WHAT YOU ARE ASKED TO DO ▸ Go to the line with "This screenshot has height=332, width=760." in the entries below and write out every line from there through the line with "You are a GUI", exactly and without pictures.
BEGIN ENTRIES SHOWN
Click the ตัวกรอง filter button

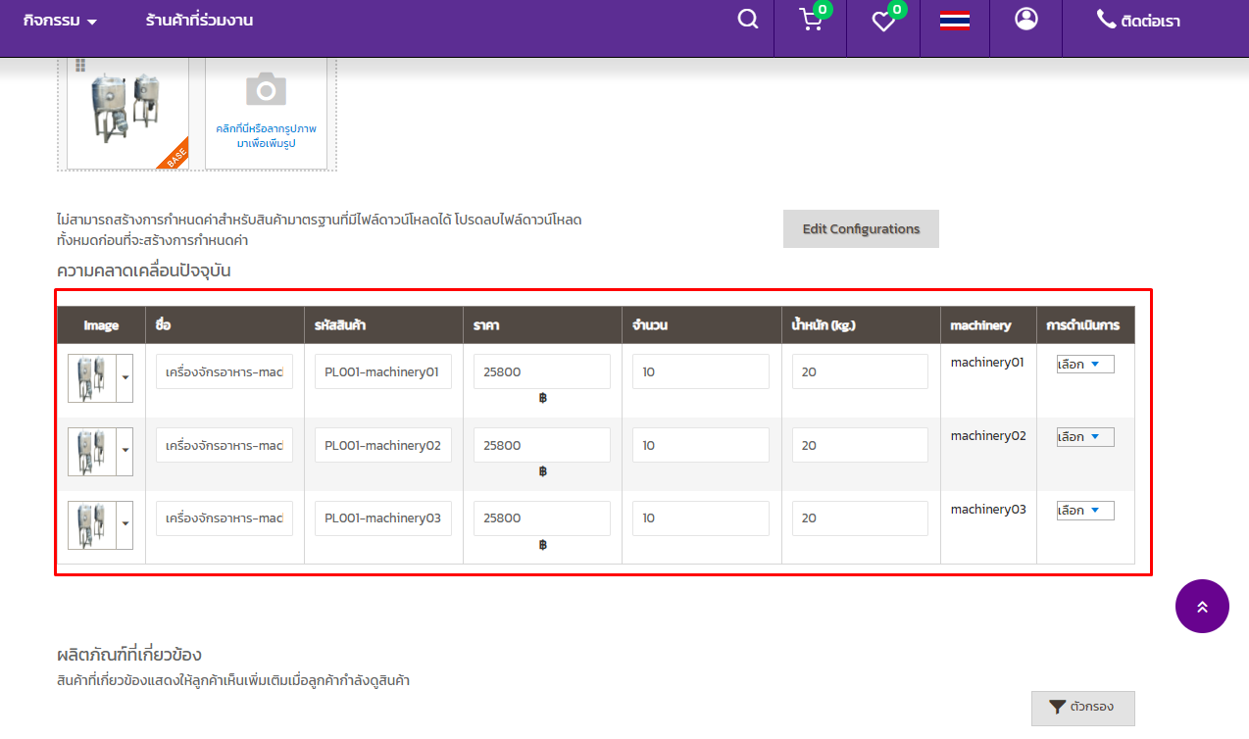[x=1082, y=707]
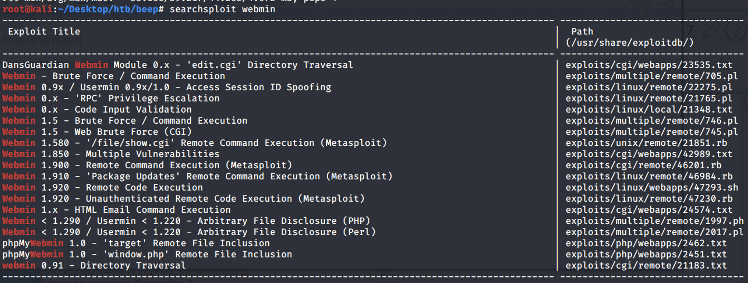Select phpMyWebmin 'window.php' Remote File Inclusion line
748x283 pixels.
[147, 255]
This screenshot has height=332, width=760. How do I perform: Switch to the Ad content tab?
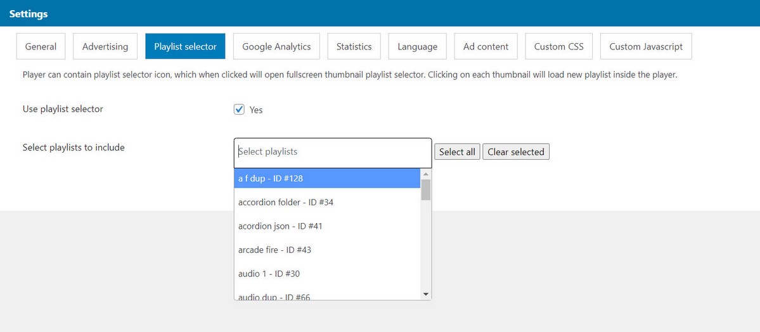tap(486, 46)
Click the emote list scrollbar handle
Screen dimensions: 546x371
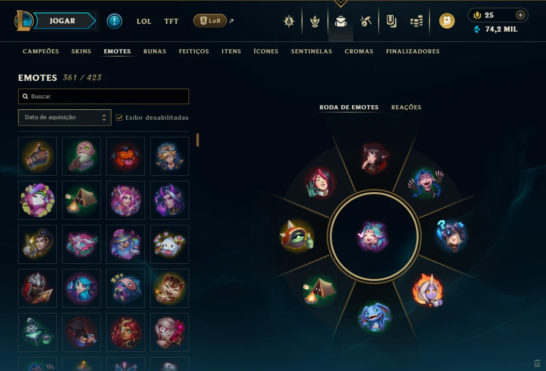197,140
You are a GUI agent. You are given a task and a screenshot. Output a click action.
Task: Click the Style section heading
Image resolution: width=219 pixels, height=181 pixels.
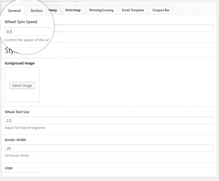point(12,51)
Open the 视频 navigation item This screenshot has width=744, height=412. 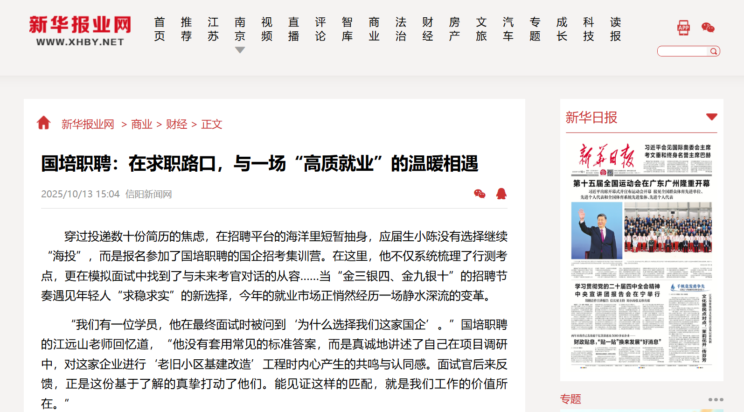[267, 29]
END ENTRIES SHOWN
EXERCISE SOLUTION ▸
This screenshot has height=332, width=760. How do I perform: Switch to the Ad content tab?
tap(486, 46)
Click the emote list scrollbar handle
Screen dimensions: 546x371
197,140
You are a GUI agent. You are given a task and a screenshot. Output a click action.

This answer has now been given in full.